By Eva Levy
Abstract
This Article analyzes the Supreme Court’s decision in Harrington v. Purdue Pharma, which blocked the Sackler family’s attempt to gain immunity through bankruptcy proceedings. The ruling establishes an important precedent limiting wealthy individuals’ ability to exploit bankruptcy law to avoid liability for corporate wrongdoing, particularly in the context of the opioid epidemic.
I. Introduction and Background of the Opioid Crisis
The opioid epidemic in the United States is a public health disaster, with over a million overdose deaths since 1999.1 Central to this epidemic is Purdue Pharma’s introduction and aggressive marketing of OxyContin, a drug that quickly became notorious for its addictive properties.2 Purdue’s actions, driven by the profit-seeking motives of the Sackler family, significantly contributed to the widespread addiction, overdose deaths, and social and economic destruction that followed.3 While the pharmaceutical giant has faced legal challenges, its attempt to use bankruptcy as a shield against accountability, particularly through the case of Harrington v. Purdue Pharma, raises critical questions about the legal system’s ability to hold corporate wrongdoers accountable.4 The Sackler family, who created Purdue Pharma, should be held accountable for their role in fueling the opioid epidemic. Harrington v. Purdue Pharma is an example of not only how bankruptcy law can be used to escape consequences but also how the legal system can overcome such instances.

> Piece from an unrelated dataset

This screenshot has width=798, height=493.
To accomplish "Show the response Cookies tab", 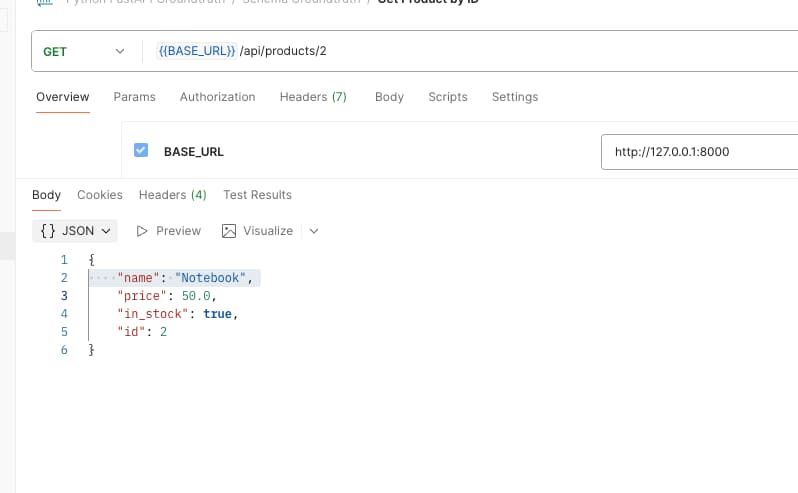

II. Deceptive Marketing Practices and Initial Legal Response
Purdue Pharma’s marketing of OxyContin involved deceptive practices, since the Sacklers promoted the drug as a non-addictive solution for chronic pain.5 Purdue’s aggressive promotion of OxyContin in the late 1990s and early 2000s led to widespread abuse and addiction, which resulted in thousands of deaths and severe social and economic consequences.6 The Sackler family largely escaped meaningful accountability despite their direct involvement in Purdue’s actions, due in part to their wealth and influence.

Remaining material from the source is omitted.